## The problem
Where "tree" occurs in a line of the entries below, copy that line.

## Extracted information
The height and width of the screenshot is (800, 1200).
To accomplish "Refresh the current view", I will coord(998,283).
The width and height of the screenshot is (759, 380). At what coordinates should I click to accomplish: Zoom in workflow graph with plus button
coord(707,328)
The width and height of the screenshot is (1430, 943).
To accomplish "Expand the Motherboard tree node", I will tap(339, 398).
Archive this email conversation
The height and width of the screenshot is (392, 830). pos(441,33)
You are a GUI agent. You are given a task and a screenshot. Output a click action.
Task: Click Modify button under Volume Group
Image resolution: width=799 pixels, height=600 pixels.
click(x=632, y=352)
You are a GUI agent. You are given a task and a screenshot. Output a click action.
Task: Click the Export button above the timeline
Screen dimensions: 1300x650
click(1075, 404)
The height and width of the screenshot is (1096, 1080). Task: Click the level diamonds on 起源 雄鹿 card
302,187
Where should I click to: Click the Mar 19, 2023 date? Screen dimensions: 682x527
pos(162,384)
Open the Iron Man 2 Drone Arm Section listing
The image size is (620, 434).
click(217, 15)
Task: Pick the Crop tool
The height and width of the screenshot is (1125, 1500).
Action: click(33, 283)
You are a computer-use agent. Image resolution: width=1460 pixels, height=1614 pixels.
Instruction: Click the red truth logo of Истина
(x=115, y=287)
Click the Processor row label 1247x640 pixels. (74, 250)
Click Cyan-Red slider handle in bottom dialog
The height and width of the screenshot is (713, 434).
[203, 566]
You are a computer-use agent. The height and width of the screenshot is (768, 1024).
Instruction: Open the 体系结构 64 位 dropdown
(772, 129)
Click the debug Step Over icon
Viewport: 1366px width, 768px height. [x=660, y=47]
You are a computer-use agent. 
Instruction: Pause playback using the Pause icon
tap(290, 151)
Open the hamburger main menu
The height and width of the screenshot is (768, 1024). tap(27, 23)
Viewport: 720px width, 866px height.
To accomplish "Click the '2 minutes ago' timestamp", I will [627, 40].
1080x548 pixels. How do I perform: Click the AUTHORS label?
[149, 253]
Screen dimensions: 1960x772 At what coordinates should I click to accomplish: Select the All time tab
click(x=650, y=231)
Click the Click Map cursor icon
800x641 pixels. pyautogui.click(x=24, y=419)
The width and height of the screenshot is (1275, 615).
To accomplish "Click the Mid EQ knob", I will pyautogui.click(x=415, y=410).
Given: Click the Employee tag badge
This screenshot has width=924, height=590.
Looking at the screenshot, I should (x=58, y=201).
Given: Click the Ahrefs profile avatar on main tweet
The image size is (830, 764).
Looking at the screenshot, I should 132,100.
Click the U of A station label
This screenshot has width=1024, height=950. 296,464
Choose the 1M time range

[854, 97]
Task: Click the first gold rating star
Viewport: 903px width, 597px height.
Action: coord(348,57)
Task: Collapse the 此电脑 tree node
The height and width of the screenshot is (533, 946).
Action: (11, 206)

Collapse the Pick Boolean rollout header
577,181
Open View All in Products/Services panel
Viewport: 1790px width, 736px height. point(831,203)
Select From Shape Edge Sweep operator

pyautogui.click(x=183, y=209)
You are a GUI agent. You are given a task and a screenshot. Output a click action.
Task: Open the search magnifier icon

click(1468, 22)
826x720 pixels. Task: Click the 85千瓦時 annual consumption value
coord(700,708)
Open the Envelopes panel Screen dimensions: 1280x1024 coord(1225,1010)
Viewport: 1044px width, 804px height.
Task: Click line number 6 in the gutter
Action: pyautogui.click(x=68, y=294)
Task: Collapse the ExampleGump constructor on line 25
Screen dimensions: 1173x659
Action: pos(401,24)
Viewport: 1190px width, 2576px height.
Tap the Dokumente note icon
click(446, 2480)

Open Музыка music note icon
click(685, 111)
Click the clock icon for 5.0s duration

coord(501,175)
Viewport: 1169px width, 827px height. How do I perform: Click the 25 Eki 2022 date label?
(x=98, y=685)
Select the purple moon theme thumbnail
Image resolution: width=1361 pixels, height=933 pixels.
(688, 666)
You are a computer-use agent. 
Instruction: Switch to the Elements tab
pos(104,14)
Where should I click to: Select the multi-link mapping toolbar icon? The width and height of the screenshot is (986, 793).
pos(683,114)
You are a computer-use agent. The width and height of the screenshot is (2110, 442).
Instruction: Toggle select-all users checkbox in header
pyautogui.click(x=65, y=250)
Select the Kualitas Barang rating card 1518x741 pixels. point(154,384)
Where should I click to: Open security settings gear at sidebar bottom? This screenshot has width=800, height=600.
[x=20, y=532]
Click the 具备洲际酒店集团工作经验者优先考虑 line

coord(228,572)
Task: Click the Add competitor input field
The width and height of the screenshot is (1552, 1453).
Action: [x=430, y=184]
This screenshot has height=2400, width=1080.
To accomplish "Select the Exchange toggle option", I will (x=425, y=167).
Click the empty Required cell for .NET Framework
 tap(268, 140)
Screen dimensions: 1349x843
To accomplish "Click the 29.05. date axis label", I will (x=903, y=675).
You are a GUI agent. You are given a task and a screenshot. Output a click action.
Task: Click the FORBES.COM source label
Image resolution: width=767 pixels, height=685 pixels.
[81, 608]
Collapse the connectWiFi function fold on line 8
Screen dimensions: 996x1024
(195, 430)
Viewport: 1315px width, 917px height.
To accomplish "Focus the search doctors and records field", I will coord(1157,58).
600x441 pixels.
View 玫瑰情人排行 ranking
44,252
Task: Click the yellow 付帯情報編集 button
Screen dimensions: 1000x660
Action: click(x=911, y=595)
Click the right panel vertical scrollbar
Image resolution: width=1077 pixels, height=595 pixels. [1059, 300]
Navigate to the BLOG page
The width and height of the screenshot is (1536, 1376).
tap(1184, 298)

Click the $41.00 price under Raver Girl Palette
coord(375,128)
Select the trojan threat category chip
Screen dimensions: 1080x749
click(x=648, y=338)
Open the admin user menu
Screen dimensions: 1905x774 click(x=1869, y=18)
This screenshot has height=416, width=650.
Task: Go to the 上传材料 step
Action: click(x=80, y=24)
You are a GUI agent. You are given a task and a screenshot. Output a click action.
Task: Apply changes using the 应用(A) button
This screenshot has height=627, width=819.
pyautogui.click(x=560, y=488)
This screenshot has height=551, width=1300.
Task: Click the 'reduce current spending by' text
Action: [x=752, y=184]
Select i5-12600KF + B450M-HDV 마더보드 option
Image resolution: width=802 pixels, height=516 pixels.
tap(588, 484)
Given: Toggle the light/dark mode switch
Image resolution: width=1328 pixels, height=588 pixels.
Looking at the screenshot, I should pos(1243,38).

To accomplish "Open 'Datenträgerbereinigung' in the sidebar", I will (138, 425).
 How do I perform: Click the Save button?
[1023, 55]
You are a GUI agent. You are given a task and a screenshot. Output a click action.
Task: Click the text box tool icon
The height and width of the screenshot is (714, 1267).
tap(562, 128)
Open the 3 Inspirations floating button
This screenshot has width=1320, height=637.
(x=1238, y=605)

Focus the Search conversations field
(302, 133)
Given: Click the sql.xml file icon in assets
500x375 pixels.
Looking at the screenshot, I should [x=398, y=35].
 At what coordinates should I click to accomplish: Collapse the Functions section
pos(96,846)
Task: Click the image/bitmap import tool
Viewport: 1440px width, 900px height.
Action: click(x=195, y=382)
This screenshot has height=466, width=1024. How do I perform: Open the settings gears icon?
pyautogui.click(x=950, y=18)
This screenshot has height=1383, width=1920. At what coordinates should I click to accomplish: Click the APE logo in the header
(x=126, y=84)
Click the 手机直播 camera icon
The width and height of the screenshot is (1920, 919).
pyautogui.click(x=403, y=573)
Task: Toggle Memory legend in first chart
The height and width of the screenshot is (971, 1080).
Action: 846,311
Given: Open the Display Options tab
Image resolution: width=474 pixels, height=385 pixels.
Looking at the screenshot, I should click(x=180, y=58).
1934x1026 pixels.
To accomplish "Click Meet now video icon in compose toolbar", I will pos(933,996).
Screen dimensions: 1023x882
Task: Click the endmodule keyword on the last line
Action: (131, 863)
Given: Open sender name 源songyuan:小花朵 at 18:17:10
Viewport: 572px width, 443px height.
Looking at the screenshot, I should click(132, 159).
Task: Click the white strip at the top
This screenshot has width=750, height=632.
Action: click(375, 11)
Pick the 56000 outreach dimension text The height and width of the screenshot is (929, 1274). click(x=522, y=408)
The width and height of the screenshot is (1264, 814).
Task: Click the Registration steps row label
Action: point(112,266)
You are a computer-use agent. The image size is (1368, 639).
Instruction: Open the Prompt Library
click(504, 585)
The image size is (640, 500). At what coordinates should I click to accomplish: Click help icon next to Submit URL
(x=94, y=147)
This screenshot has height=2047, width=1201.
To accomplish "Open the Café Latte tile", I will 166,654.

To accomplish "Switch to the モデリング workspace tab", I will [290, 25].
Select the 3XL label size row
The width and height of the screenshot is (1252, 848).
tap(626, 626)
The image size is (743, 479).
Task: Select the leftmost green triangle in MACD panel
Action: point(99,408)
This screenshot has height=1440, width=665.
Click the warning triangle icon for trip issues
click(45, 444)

## Exercise solution
To accomplish "Expand the Motherboard tree node", I will tap(339, 398).
Task: Collapse the 此电脑 tree node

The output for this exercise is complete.